*** Records provided Section Begins ***
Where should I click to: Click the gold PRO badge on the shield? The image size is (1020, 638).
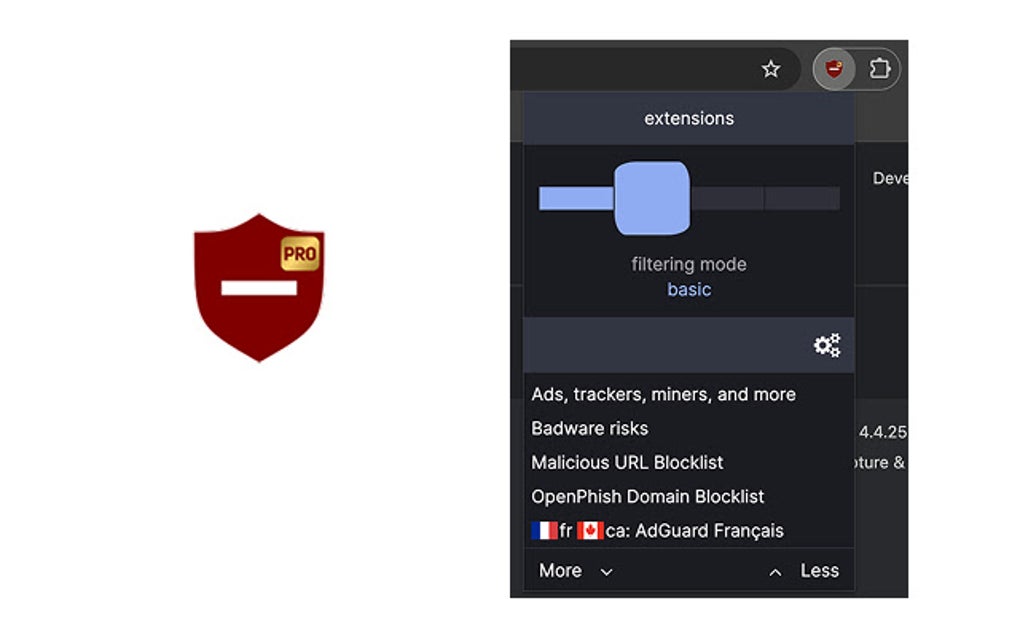point(302,255)
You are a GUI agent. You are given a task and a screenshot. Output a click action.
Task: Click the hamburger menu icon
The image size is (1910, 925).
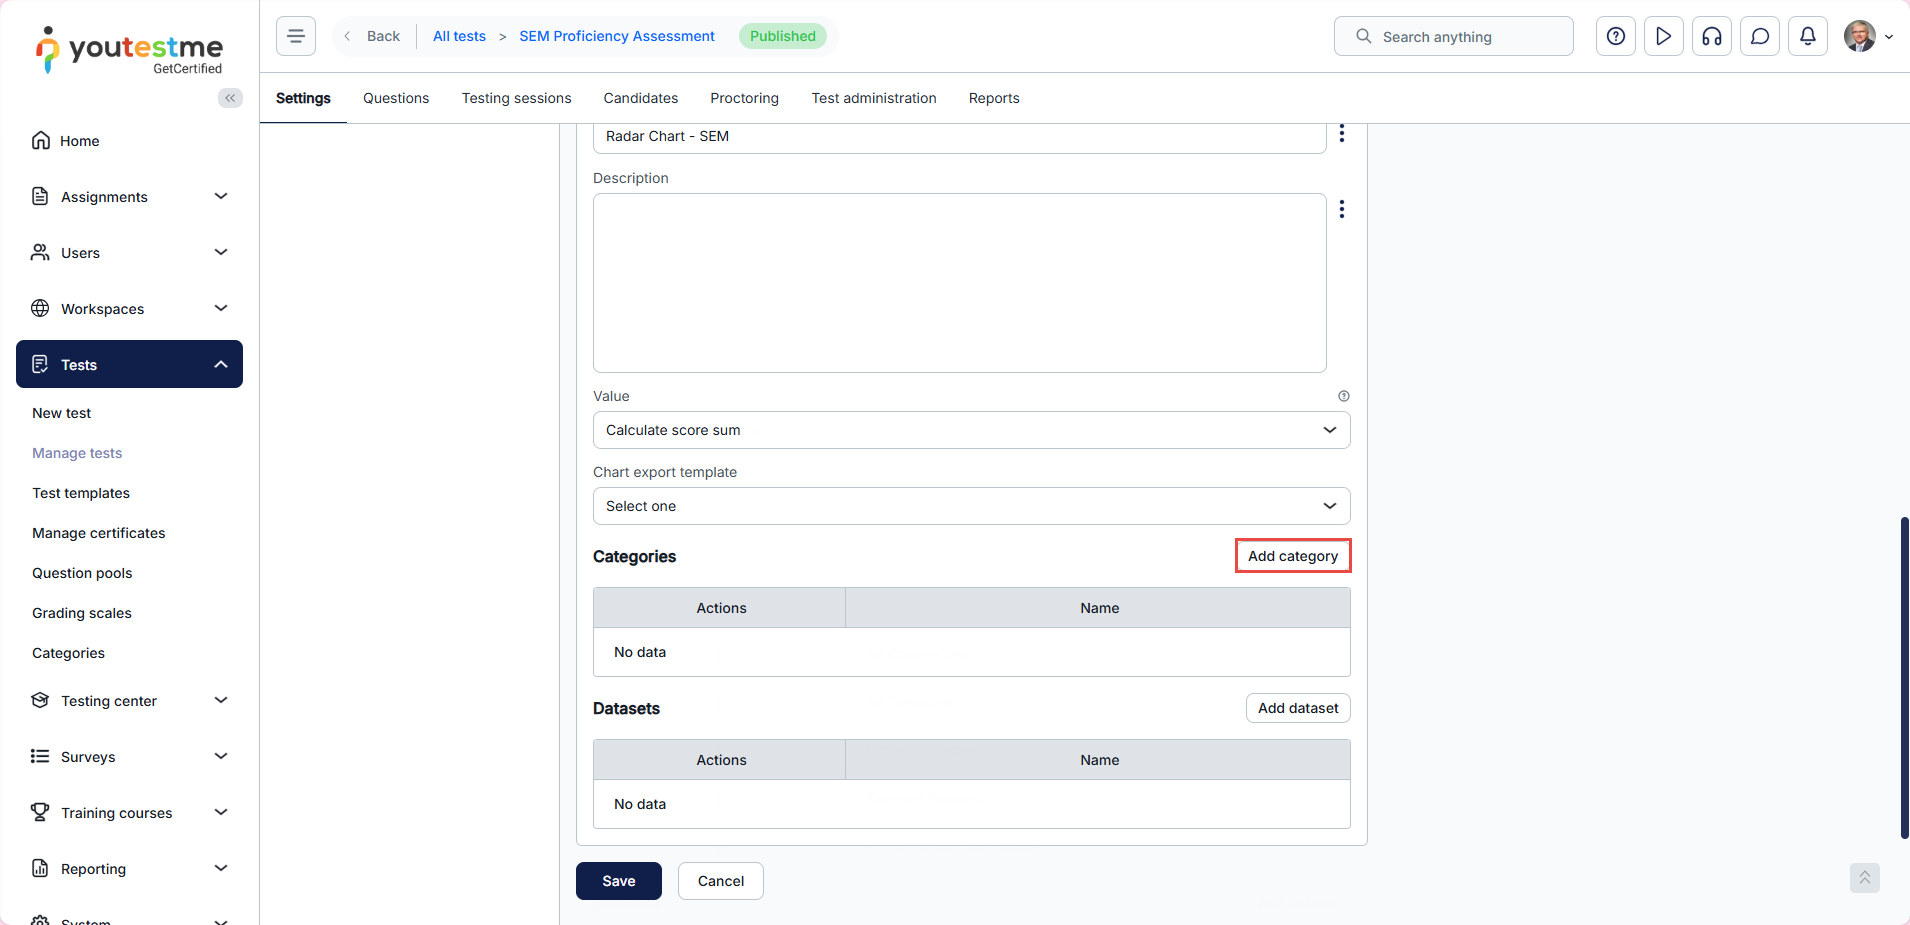pyautogui.click(x=296, y=36)
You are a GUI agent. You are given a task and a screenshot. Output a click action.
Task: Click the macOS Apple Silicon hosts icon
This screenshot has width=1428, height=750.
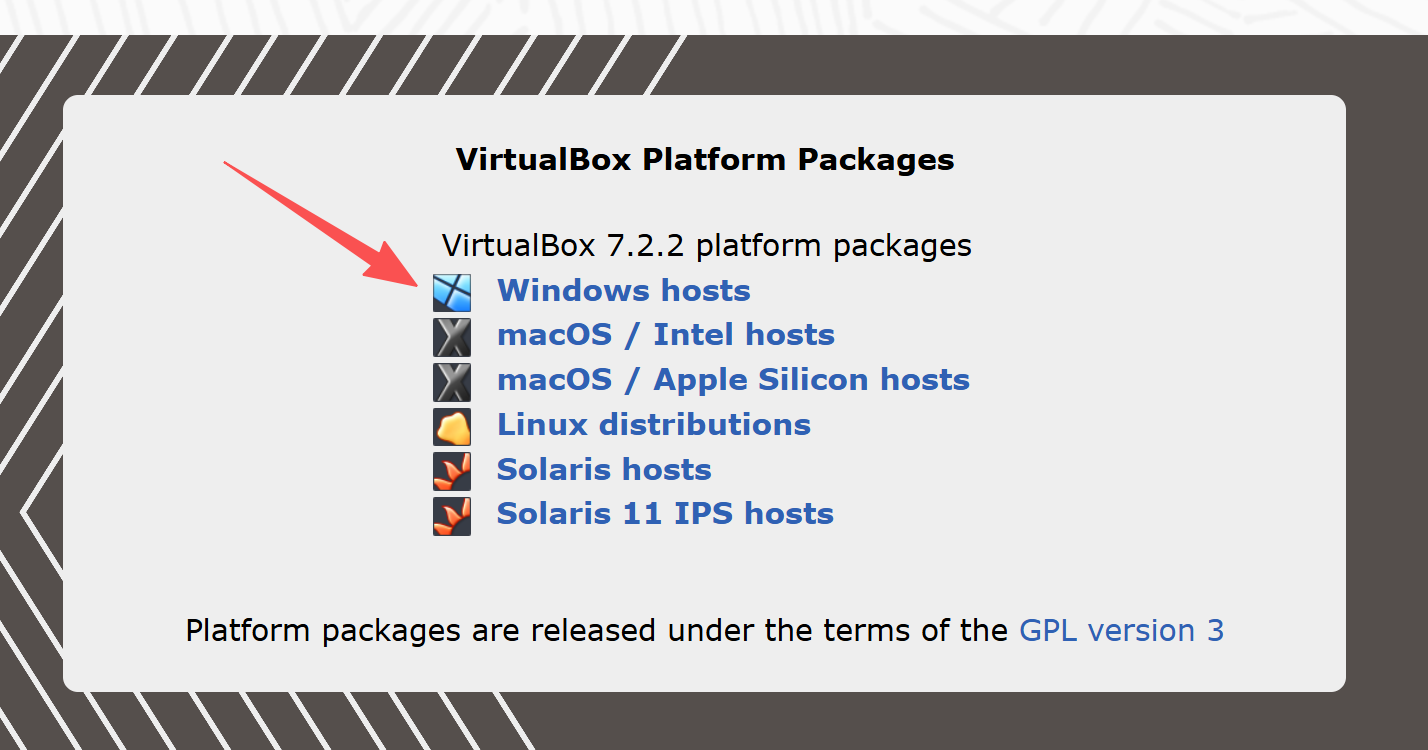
*** Records provided Section Ends ***
• [Exercise details]: Which lines run from the one containing "The image size is (1910, 925)." through the last line of the entries above? Output them exactly, both ends included, with no pictures.

• [Your response]:
The image size is (1910, 925).
pyautogui.click(x=296, y=36)
You are a GUI agent. You are given a task and a screenshot. Output a click action.
Task: Click the macOS Apple Silicon hosts icon
This screenshot has width=1428, height=750.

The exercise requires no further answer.